Retype exactly the lines that run from the line with "This screenshot has width=715, height=516." to the final line of the entries, keeping both ends and nothing else.

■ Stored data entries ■
--*--

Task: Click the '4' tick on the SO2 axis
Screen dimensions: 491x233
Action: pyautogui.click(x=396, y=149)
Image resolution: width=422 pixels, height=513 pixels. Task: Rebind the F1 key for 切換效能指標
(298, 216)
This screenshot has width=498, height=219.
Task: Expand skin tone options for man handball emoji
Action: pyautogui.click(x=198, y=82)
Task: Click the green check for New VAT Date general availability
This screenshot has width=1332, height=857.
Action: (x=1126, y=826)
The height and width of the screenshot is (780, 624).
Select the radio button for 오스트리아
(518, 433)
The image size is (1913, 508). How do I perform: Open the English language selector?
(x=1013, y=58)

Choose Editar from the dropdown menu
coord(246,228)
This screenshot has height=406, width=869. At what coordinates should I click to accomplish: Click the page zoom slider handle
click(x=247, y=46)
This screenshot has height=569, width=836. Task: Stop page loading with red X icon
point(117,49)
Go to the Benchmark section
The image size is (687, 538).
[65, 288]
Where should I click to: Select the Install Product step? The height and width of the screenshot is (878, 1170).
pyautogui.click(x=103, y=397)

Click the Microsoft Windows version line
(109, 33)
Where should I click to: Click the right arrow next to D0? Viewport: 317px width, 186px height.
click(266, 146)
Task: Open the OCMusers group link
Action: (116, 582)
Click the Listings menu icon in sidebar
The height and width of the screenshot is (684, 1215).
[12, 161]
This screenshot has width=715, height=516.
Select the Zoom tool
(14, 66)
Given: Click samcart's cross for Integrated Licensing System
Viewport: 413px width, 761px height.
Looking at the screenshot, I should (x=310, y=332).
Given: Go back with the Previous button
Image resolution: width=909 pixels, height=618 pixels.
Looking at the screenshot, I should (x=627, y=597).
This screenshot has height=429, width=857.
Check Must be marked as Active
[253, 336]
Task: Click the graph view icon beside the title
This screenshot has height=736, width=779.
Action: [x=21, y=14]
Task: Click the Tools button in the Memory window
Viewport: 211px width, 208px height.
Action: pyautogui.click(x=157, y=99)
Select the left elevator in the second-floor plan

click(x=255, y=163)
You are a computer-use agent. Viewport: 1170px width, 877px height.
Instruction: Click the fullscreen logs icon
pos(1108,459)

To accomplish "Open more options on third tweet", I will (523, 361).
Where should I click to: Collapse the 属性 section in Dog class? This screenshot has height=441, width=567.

--*--

■ PROBLEM SOLUTION ■
This screenshot has width=715, height=516.
Select the Zoom tool
(14, 66)
Given: Click samcart's cross for Integrated Licensing System
Viewport: 413px width, 761px height.
Looking at the screenshot, I should (x=310, y=332).
Given: Go back with the Previous button
Image resolution: width=909 pixels, height=618 pixels.
Looking at the screenshot, I should (x=627, y=597).
This screenshot has height=429, width=857.
Check Must be marked as Active
[253, 336]
Task: Click the graph view icon beside the title
This screenshot has height=736, width=779.
Action: [x=21, y=14]
Task: Click the Tools button in the Memory window
Viewport: 211px width, 208px height.
Action: pyautogui.click(x=157, y=99)
Select the left elevator in the second-floor plan

click(x=255, y=163)
You are a computer-use agent. Viewport: 1170px width, 877px height.
Instruction: Click the fullscreen logs icon
pos(1108,459)

To accomplish "Open more options on third tweet", I will (523, 361).
Where should I click to: Collapse the 属性 section in Dog class? This screenshot has height=441, width=567.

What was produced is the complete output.